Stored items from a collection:

□ □ □

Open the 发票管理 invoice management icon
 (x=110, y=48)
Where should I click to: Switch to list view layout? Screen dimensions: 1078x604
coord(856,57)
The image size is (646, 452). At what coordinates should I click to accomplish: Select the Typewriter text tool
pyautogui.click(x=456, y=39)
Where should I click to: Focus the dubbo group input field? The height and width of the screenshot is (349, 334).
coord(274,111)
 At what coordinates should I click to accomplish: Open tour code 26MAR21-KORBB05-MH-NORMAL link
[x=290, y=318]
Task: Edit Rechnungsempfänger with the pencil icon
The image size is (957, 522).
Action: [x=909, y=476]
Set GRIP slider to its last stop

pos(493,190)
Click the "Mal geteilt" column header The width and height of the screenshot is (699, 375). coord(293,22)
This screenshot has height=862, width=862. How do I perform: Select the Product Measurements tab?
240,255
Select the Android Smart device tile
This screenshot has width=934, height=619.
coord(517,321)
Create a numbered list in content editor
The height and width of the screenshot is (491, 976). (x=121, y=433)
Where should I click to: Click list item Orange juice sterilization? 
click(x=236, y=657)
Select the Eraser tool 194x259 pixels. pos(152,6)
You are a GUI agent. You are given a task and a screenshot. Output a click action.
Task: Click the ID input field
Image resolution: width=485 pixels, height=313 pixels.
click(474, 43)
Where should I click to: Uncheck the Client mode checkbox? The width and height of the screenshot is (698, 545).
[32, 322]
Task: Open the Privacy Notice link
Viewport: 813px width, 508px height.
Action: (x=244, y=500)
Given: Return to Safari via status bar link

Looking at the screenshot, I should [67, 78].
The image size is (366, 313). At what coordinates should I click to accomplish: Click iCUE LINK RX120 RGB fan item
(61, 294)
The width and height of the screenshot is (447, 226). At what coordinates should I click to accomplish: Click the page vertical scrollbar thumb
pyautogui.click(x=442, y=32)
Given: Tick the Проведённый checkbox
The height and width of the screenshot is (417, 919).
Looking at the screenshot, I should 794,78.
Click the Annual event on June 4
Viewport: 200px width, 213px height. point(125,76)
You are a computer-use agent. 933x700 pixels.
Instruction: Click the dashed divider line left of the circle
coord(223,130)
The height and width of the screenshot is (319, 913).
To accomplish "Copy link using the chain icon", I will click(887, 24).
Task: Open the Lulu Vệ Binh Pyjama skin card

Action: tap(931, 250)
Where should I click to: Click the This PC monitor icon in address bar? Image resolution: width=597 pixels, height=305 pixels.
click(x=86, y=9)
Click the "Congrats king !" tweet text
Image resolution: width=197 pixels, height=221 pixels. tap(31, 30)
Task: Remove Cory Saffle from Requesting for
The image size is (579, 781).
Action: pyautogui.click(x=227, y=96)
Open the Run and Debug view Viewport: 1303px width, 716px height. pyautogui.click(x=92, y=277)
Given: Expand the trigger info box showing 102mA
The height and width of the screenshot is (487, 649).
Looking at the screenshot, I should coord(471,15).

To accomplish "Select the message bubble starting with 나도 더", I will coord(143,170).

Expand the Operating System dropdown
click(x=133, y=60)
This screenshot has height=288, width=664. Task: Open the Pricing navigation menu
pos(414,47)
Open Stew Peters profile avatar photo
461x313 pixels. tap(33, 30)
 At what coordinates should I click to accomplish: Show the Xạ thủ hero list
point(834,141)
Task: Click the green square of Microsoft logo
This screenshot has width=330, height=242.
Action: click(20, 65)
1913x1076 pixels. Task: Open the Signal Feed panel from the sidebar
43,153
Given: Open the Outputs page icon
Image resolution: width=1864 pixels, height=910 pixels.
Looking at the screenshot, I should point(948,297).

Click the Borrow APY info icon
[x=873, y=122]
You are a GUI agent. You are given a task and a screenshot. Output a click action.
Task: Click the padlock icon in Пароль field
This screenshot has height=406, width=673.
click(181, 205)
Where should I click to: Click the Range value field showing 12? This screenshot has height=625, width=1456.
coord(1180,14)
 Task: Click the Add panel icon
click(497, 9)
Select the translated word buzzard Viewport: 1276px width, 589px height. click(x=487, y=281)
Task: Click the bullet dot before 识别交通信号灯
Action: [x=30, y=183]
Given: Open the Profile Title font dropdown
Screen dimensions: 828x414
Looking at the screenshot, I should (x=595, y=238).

□ □ □

> **Task prompt**
Reproduce the stretch from the line containing "Where should I click to: Click the This" through the line containing "Open the Run", changing "tweet" to "post" and leaving everything else as it is.

> **Expected answer**
Where should I click to: Click the This PC monitor icon in address bar? Image resolution: width=597 pixels, height=305 pixels.
click(x=86, y=9)
Click the "Congrats king !" post text
Image resolution: width=197 pixels, height=221 pixels. tap(31, 30)
Task: Remove Cory Saffle from Requesting for
The image size is (579, 781).
Action: pyautogui.click(x=227, y=96)
Open the Run and Debug view Viewport: 1303px width, 716px height. pyautogui.click(x=92, y=277)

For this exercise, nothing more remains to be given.